Sir Fazle Hasan Abed is a social worker and the founder and chairman of BRAC (Bangladesh Rural Advancement Committee), which uses education, health-care and microfinance programs to lift people out of poverty. A 2002 Bloomberg Businessweek article noted that most of BRAC's 110 million beneficiaries are women, and its centers operate schools that have helped “four million girls get at least five years of education.”

===Roy Prosterman (2006)===
Roy Prosterman is the founder of the Rural Development Institute (RDI) (which recently changed its name to Landesa) and is active in the fields of land reform, rural development and foreign aid.

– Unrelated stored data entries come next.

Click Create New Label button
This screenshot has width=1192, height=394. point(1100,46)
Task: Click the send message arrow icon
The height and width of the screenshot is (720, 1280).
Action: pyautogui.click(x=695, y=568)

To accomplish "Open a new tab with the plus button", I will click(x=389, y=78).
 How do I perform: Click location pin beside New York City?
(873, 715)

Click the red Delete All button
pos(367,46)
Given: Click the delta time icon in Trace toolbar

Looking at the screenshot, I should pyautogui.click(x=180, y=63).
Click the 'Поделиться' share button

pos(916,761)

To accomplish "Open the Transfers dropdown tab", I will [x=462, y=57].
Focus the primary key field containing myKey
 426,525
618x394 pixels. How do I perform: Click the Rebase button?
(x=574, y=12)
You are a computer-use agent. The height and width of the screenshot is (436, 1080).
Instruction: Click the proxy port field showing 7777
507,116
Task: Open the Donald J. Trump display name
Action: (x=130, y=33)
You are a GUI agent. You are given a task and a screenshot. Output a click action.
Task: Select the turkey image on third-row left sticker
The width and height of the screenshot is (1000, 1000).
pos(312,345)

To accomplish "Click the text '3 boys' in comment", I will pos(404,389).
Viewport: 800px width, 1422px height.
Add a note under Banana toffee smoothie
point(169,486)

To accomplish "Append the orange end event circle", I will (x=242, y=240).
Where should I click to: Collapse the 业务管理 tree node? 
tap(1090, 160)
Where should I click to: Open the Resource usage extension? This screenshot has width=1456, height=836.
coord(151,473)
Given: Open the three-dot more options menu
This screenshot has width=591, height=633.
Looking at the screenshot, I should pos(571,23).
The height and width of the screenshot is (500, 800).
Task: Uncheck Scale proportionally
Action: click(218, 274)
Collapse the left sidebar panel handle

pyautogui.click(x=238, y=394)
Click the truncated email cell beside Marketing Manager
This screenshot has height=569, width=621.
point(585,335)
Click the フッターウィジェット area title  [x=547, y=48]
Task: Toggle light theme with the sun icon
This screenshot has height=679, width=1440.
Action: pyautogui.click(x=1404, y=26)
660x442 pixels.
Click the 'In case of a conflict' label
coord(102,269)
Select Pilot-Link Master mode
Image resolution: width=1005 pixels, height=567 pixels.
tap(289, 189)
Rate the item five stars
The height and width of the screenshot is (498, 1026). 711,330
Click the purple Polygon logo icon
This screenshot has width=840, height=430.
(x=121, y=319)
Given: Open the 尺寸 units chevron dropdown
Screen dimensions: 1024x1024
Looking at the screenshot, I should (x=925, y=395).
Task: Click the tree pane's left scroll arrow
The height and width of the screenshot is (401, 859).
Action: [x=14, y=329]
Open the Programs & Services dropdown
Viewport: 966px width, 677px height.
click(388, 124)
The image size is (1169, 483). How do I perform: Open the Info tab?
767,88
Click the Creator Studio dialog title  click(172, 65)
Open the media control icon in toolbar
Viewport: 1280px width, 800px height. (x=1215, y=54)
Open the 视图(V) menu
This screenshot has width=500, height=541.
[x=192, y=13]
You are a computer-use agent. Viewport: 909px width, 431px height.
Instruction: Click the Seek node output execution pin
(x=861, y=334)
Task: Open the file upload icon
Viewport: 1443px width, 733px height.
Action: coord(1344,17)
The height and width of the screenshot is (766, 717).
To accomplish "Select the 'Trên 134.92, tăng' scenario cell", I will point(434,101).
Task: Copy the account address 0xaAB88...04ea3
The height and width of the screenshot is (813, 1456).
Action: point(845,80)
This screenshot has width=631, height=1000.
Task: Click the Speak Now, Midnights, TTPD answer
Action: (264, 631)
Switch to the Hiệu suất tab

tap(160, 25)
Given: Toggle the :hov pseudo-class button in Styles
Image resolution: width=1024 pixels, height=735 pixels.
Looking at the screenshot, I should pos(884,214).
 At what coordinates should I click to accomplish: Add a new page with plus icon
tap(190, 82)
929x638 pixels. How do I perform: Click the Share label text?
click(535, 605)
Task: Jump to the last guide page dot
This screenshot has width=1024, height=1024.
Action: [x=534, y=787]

Prosterman is Professor Emeritus of Law at the University of Washington and is a frequent guest speaker at global forums on poverty alleviation.

==Selection Committee==

The Kravis Prize is awarded annually based on nominations received from members of its Selection Committee and visitors to the Prize website. Nominations are considered by the committee and include a broad range of sectors in the nonprofit field, such as economic development, public health, law/justice/human rights, education and capacity building. According to the Kravis Prize website, the Selection Committee considers a nominee's boldness, innovation, creativity, consistency, persistence and effectiveness in implementing their vision. Other criteria include realizing the mission of an organization and demonstrating best practices.

Additionally, the Selection Committee considers the pool of nominees’ letters of recommendations, quantitative and qualitative analyses prepared by the Prize staff and the person's direct impact on the nonprofit sector.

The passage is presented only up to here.